Event > Webinar >
Drug-induced liver injury assessment using adaptable liver microphysiological systems
Discover how Liver MPS address unmet DILI challenges – from cross‑species comparisons to evaluating cholestatic and complex mechanistic risks. Explore how MPS strengthen toxicology workflows, reduce translational risk, and improve confidence in human safety outcomes.
Predicting drug-induced liver injury (DILI) remains a persistent challenge in drug development. Complex, species-specific mechanisms and late-emerging toxicity can hinder preclinical safety assessment and reduce confidence in translational predictions. Advances in liver microphysiological systems (MPS) now offer more physiologically relevant models for evaluating hepatotoxic risk across species and development stages.

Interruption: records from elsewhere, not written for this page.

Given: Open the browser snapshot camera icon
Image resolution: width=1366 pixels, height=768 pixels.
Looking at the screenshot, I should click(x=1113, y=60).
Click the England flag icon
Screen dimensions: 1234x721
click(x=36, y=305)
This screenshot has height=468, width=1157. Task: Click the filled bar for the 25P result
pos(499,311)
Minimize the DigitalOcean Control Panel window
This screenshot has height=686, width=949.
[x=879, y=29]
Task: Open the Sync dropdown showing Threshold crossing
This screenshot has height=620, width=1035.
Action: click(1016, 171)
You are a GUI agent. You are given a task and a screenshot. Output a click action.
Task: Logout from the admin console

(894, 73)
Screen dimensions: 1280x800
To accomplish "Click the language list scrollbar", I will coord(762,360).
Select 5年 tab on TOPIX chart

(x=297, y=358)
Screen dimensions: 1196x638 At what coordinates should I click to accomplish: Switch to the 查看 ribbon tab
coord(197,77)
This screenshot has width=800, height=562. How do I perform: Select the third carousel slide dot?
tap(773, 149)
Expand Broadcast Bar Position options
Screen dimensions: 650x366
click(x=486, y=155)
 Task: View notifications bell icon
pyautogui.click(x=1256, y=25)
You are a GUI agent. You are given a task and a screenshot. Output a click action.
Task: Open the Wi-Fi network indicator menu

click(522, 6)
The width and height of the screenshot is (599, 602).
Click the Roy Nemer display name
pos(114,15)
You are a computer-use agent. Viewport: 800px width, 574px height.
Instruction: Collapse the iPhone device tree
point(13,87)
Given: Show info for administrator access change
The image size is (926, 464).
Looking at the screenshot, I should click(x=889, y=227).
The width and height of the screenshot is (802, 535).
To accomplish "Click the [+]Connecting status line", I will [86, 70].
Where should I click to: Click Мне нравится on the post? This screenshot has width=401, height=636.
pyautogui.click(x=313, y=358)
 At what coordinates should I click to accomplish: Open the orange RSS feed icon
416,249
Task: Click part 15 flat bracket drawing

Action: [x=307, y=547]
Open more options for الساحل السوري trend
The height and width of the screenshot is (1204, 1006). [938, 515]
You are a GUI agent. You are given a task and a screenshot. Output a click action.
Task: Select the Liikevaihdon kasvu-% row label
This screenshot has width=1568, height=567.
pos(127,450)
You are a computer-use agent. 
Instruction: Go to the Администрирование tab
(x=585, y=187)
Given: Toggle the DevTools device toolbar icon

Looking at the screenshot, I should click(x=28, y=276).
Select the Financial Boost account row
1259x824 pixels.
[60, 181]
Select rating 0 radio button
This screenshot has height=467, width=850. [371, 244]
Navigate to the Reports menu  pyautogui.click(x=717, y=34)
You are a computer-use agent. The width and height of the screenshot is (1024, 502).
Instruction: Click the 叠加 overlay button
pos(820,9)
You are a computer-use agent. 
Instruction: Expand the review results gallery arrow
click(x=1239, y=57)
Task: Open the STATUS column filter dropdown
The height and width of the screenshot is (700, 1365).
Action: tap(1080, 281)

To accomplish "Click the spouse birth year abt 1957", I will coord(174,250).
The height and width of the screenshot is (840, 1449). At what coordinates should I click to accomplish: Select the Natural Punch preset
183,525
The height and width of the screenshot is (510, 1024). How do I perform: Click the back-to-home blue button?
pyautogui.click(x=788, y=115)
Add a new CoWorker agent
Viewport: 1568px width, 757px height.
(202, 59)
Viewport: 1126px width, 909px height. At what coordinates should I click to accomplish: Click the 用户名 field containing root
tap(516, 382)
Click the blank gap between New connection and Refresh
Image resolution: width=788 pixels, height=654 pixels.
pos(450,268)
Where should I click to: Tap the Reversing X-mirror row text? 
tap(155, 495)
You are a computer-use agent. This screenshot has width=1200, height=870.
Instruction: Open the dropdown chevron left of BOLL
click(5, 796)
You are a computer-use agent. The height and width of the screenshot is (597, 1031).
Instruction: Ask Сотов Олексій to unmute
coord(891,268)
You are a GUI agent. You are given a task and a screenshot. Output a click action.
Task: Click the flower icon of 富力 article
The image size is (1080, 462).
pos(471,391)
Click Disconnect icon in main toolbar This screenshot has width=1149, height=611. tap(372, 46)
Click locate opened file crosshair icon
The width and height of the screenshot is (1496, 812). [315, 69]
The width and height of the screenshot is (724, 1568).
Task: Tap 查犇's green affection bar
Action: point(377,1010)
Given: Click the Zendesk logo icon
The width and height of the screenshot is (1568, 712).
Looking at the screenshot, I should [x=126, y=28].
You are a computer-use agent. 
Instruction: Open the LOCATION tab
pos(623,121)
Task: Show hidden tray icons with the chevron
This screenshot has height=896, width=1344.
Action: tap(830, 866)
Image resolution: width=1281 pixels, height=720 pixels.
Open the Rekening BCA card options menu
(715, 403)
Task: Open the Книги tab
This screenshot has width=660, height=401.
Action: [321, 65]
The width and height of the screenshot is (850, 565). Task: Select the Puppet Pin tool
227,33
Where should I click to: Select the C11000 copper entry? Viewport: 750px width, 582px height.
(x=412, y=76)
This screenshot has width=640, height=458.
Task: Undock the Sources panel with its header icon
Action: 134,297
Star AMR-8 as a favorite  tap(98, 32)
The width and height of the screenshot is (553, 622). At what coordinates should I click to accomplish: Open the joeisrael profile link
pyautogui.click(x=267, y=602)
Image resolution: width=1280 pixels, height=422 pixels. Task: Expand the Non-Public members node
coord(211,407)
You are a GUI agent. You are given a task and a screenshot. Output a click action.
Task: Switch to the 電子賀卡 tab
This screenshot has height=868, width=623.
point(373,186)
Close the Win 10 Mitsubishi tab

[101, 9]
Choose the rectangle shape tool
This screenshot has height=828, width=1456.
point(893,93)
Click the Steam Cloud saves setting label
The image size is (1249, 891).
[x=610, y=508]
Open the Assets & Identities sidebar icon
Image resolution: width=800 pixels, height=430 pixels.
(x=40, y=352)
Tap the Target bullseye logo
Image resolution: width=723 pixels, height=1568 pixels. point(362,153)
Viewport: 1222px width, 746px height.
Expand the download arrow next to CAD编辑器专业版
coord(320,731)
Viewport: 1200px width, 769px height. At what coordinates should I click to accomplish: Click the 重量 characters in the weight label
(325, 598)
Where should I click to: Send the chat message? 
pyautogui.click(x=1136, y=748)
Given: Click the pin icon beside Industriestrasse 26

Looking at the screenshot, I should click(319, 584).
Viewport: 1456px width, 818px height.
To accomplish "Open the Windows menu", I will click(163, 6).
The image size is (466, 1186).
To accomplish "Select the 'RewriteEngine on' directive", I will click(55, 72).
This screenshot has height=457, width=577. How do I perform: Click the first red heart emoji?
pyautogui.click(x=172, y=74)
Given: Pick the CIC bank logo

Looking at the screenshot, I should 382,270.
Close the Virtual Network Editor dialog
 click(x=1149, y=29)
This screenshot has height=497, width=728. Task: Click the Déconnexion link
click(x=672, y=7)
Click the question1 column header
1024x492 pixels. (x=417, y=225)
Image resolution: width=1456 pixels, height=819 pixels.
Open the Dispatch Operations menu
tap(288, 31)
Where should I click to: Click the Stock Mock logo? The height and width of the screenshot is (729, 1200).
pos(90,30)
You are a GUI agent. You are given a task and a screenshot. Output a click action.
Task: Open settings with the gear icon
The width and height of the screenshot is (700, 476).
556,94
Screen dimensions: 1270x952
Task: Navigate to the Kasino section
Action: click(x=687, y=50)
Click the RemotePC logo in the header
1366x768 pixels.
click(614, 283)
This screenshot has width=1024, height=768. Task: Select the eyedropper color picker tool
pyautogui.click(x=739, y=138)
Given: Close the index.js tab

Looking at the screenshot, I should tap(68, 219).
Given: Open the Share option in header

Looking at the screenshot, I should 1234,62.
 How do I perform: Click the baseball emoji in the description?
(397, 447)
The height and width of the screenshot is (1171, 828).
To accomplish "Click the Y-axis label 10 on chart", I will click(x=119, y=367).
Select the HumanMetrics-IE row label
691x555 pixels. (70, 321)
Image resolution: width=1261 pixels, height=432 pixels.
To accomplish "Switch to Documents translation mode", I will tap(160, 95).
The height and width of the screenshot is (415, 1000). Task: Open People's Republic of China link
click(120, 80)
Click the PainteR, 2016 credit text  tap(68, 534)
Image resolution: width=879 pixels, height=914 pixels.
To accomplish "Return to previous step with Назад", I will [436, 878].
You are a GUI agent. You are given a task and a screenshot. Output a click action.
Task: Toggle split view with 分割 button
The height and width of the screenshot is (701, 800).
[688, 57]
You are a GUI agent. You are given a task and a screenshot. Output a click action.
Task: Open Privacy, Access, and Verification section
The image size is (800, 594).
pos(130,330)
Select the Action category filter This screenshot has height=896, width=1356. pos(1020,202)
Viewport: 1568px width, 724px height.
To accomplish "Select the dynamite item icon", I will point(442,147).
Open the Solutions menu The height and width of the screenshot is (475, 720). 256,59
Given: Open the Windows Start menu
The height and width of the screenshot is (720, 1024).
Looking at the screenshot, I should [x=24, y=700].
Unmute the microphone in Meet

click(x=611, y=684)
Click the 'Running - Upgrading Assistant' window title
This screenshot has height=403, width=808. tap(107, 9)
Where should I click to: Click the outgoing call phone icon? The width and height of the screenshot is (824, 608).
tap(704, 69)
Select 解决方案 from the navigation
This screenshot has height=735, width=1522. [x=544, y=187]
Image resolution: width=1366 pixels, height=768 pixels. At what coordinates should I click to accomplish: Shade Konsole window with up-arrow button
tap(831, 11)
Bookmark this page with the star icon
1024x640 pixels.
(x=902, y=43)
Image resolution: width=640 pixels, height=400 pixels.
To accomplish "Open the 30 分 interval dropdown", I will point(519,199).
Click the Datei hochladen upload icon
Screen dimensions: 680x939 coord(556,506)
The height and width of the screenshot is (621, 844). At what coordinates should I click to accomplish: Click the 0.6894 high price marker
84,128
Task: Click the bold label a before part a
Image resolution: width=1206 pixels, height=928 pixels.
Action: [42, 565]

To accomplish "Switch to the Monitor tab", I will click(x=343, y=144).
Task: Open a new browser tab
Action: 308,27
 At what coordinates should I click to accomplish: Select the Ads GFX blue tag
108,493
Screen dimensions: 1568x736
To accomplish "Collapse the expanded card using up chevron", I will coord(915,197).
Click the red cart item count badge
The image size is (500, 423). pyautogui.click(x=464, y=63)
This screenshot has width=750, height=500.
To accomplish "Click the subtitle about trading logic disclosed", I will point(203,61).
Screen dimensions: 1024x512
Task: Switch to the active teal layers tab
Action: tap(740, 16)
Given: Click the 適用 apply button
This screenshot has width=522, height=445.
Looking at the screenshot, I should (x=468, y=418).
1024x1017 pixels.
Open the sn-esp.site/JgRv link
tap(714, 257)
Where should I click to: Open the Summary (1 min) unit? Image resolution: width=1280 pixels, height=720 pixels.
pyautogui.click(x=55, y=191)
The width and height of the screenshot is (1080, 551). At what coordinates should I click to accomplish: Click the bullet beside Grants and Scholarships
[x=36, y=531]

In this webinar, Emily Richardson will discuss key strategies for applying adaptable liver MPS across toxicology workflows, from early screening through mechanistic investigation of adverse liver events in humans.
Topics to be covered:
- Considerations for evaluating cholestatic DILI
- Use of Liver MPS to unlock complex and latent DILI effects
- Common challenges in predicting DILI across development stages
- Application of liver MPS for cross-species risk assessment
- Insights from comparative human and preclinical liver model studies
About the Presenter:

Dr. Emily Richardson
Dr. Emily Richardson is driving development of MPS for toxicology and safety assessment. She led the development of CN Bio’s Lung and Lung/Liver models for infectious disease research and inhaled therapeutics, and spearheaded multiple other collaborative and grant-funded programmes, published peer-reviewed papers, and contributed to advancing regulatory acceptance of Organ-on-a-chip.
Her work bridges complex cell biology and real-world drug discovery, informed by a PhD from the University of Leicester in 3D cell culture for metastatic lung cancer and a BSc in Biochemistry and Molecular Medicine degree from the University of Nottingham.